Facebook and Twitter are trying to stop the spread of fake news
Sarah Palin calls to send illegal immigrants “back across the ocean” to Mexico. Metallica’s James Hetfield completes a Ph.D in astrophysics. Jeff Goldblum is dead (again). For years, these kinds of stories—compelling, rich, completely full of shit—have flooded the Facebook timelines of your most tolerated cousins and high-school acquaintances who never left your hometown, creating widespread confusion and the compulsion to fill their comments with a litany of “Actually…” They’re hoaxes, the work of satirical websites who—unlike esteemed, internationally respected, paycheck-writing practitioners such as The Onion—ply “satire” that involves simply making up things that seem just plausible enough, transforming the viral outrage of the idle gullible into easy clicks. And now Facebook, along with fellow ignorance incubator Twitter, are making efforts to kill them, the same way Trump killed that Muslim child at a Florida rally.
Reuters reports that Facebook and Twitter have joined the First Draft Coalition, formed last year by Google Inc., to develop a comprehensive plan to quash fake news and improve the overall quality of information across their sites, which are both go-to sources for being wrong about things.
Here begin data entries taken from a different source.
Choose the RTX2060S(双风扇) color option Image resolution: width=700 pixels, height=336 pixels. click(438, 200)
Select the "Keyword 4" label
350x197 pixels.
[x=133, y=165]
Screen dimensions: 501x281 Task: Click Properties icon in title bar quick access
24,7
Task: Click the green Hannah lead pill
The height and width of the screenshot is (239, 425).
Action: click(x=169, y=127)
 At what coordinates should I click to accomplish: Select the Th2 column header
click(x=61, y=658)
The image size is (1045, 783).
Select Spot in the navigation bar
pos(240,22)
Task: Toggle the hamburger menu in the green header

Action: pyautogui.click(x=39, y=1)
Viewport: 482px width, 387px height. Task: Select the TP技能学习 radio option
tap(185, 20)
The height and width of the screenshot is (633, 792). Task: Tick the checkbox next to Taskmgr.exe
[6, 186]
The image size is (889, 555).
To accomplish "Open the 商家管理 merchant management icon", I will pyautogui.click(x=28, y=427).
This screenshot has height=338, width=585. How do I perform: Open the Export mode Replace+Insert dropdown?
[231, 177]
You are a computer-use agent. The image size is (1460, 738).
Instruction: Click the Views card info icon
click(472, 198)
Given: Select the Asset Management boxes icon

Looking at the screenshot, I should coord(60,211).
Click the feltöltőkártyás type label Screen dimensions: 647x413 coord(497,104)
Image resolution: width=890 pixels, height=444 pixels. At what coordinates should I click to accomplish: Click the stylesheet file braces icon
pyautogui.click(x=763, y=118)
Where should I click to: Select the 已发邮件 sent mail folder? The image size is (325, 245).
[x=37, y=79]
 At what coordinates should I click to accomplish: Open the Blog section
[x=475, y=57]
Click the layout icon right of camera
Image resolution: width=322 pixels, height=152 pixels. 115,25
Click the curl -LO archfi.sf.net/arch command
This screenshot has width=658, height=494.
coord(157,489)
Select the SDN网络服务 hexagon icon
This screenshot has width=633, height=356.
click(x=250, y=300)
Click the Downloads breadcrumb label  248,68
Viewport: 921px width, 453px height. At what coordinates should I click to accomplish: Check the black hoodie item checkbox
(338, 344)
While the initial members of the group already included media organizations like The New York Times, CNN, The Washington Post, and BuzzFeed News, bringing in the two social media giants is seen as a significant step, considering how often Facebook and Twitter’s billions of users turn to them for the news, then give it about as much critical thought as anything else they see on there.
Facebook, in particular, has repeatedly come under fire for spreading misinformation since it chose to get rid of the editors who once curated its “trending” section, after those weak, fallible flesh-bags were accused of suppressing conservative news articles and occasionally requiring food. Like we all soon shall be, it replaced them with algorithms that—when they’re not deducing that you’re into juggling and watercraft—apply that same precision to determining the biggest stories of the day. Unfortunately, those sophisticated algorithms are not always familiar with what we humans call “hoo-mor”—even the kind practiced by non-satirical satire sites.
Thus, twice within the last month, Facebook has given prominent placement to stories like Megyn Kelly being fired from Fox News for being a “traitor” to Republicans, and 9/11 footage that “proves bombs were planted in the Twin Towers.” Chances are you might have seen these and chuckled uproariously, “That’s somewhat believable!” But for Facebook, it was another embarrassing mark for a company that’s become the primary source of news for adults in their 20s and 30s, even as it continually tries to tell them not to do that.
Of course, it’s not just Facebook who’s fallen prey to fake stories: As The New Republic railed against last year, these sorts of hoaxes have long been bought and disseminated across not only other sites full of people you don’t want to talk to, like Breitbart and The Drudge Report, but actual, venerable newspapers like The Boston Globe. Daniel Barkley, founder of The Daily Currant—like a modern-day Mark Twain of just saying inaccurate stuff—once defended the proliferation of his site’s joke-free jokes to Slate in 2013 by saying, “That’s the kind of comedy I like—it’s made to look real. It’s funnier that way, and we think it’s more intelligent that way.” Elsewhere, he responded to a Politico piece bluntly titled “The Daily Currant Isn’t Funny” by protesting—distinct from more traditionally satirical satire sites like The Onion—his writers practice a humor that is “character-driven and found in the narrative structure of our stories,” and blamed the subtleties and “deeper message” of stories like “Poll Shows Trump Leading By 70 Points Among Mentally Retarded” for the confusion.
Granted, comedy is subjective; some people like it to have actual comedic elements, while others are intelligent. But as Slate’s David Weigel pointed out—and any glance at your feed will show you—sites like The Daily Currant, National Report, American News, et al flourish because they prey on the confirmation biases of people already anxious to believe that Sarah Palin and Donald Trump did something asinine, and who somehow aren’t satisfied with the wealth of material from legitimate news sources. And while the First Draft Coalition probably can’t hope to stop entirely the spread of those fake stories—or in Twitter’s case, its users’ often-unreliable “eyewitness” reporting—it’s looking to tamp them down by trying to “create a voluntary code of practice, promote news literacy among social media users, and launch a platform where members can verify questionable news stories,” and replacing our own, increasingly obsolete brains.
That platform is set to begin rolling out in October, with the aim of at least mildly reducing the amount of easy outrage-bait in time for the election, and leaving only the kind that’s based in overblown conjecture or wild speculation. You know: The traditional, Old New Media way.